- DVD cover
- Directed by: Tim Burstall
- Written by: Evan Jones
- Based on: novel by D. H. Lawrence
- Produced by: Ross Dimsey
- Starring: Colin Friels Judy Davis John Walton
- Cinematography: Dan Burstall
- Edited by: Edward McQueen-Mason
- Music by: Nathan Waks
- Distributed by: Cineplex Odeon Films
- Release date: 19 June 1986 (Melbourne);
- Running time: 110 minutes
- Country: Australia
- Language: English
- Budget: A$4.5 million or $3.3 million
- Box office: A$63,973 (Australia)

= Kangaroo (1986 film) =

Kangaroo is a 1986 Australian drama film directed by Tim Burstall and starring Colin Friels, Judy Davis, and John Walton. It is based on the 1923 novel of the same name by D. H. Lawrence.

==Premise==
In 1922, an English writer (Colin Friels) migrates to Australia with his wife (Judy Davis).
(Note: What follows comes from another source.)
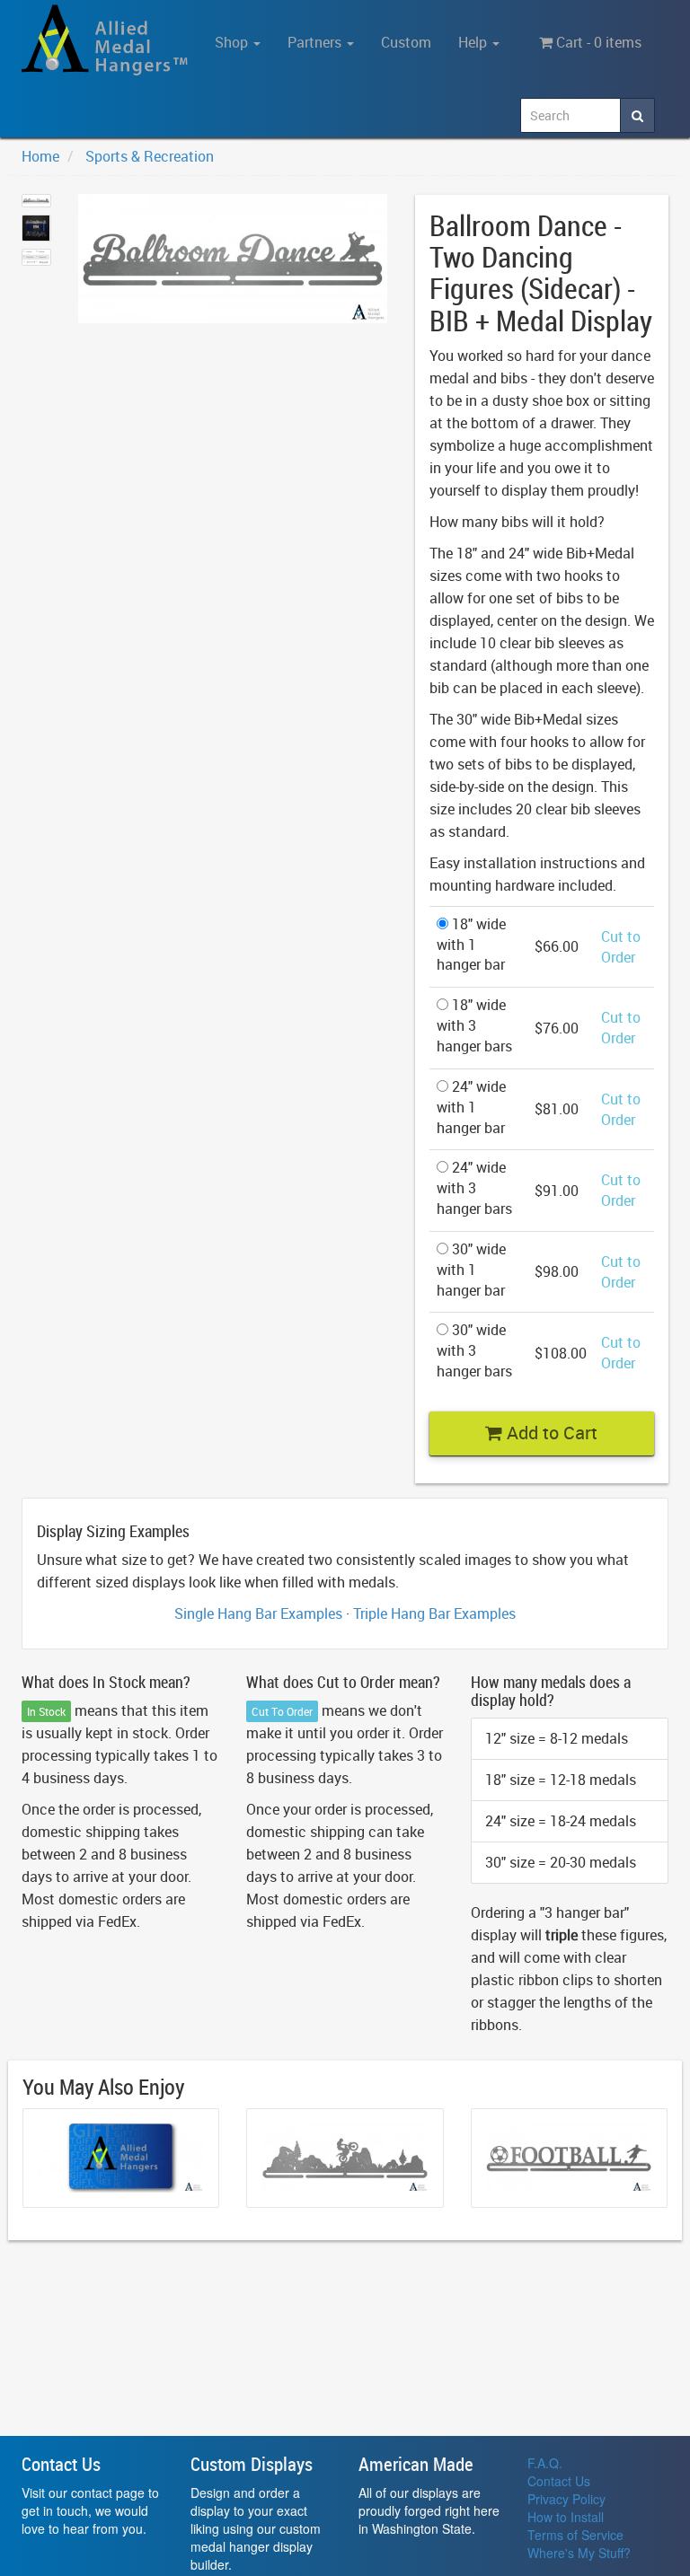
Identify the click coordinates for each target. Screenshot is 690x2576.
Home (40, 156)
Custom (406, 42)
There he resists joining both a paramilitary group and a socialist group, is caught in a riot, sees a death and loses love and friendship.

==Cast==
- Colin Friels as Richard Somers
- Judy Davis as Harriet Somers
- John Walton as Jack Calcott
- Julie Nihill as Vicki Calcott
- Hugh Keays-Byrne as Kangaroo
- Peter Hehir as Jaz
- Peter Cummins as Struthers
- Tim Robertson as O'Neill
- Malcolm Robertson as Publisher
- David Hutchins as Cornwall Detective
- Kerry Bannister as nurse

==Production==
In 1972, it was announced the novel would be filmed starring Dirk Bogarde but this did not eventuate. In 1981, Tim Burstall announced he would make the film and he had Leo McKern lined up to play Kangaroo and Bryan Brown and Olivia Newton-John to play the husband and wife.

The film was not made. He managed to do it several years later, by which time he felt McKern was too old and instead cast Hugh Keays-Byrne. He commissioned Evan Jones to adapt the script because he felt it needed an English writer.

Filming was conducted in Melbourne, Australia and went from 21 October to 14 December 1985.

==Distribution==
It premiered as the opening film of the Melbourne International Film Festival on 19 June 1986, and was screened the following day as the closing film of the Sydney Film Festival.

It had various other film festival screenings, including at the 1986 Toronto International Film Festival, before going into commercial release in 1987.

==Awards==
The film was nominated for two awards in the 1986 AFI Awards and also won in the Best Achievement in Best Actress in a Lead Role (Judy Davis) and Costume Design (Terry Ryan) categories. It was entered into the 15th Moscow International Film Festival.

==Home video==
After the film's 1987 U.S. theatrical run, the film was released on videocassette and laserdisc by MCA Home Video. The film was released through Australia-based Umbrella Entertainment on 8 January 2010 as an all-region PAL disc.

The film is rated R13 in New Zealand.

==Box office==
Kangaroo grossed $68,978 at the box office in Australia.